Such devices include, but are not limited to cellular telephones,
music players, home telephones, . . . , etc.
[0020] The less speech-like frames are referred to herein as
generic audio frames. The hybrid core codec 100 comprises a mode
selector 110 that processes frames of an input audio signal s(n),
where n is the sample index. The mode selector may also get input
from a rate determiner which determines the rate for the current
frame. The rate may then control the type of encoding method used.

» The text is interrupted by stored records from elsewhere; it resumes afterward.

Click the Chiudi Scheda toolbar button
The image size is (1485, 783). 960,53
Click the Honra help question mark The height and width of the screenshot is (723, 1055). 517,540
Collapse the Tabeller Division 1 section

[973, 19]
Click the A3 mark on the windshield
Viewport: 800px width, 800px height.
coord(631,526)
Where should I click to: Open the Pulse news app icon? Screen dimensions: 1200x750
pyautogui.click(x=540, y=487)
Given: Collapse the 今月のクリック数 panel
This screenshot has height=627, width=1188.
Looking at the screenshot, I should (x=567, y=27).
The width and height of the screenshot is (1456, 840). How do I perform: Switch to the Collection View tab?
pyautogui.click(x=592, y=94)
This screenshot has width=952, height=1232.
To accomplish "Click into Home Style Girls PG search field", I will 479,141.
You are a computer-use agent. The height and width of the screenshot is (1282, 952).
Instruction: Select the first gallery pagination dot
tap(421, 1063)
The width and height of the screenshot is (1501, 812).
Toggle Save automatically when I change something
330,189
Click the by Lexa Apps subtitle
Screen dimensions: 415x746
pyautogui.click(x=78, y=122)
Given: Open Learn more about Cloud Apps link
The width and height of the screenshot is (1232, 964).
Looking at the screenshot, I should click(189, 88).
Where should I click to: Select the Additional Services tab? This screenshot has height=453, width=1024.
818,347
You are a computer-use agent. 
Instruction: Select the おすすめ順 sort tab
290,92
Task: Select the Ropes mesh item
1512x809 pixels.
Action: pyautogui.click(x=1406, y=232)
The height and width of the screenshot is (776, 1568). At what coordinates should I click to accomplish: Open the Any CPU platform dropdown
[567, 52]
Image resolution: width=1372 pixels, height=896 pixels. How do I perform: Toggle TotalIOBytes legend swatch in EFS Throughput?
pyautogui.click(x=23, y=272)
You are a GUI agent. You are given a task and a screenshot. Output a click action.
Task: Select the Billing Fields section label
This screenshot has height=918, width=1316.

The frame lengths may comprise 320 samples of audio when the
sampling rate is 16 kHz samples per second, which corresponds to a
frame time interval of 20 milliseconds, although many other
variations are possible.
[0021] In FIG. 1 first coder 130 suitable for coding speech frames
is provided and a second coder 140 suitable for coding generic
audio frames is provided. In one embodiment, coder 130 is based on
a source-filter model suitable for processing speech signals and
the generic audio coder 140 is a linear orthogonal lapped transform
based on time domain aliasing cancellation (TDAC). In one
implementation, speech coder 130 may utilize Linear Predictive
Coding (LPC) typical of a Code Excited Linear Predictive (CELP)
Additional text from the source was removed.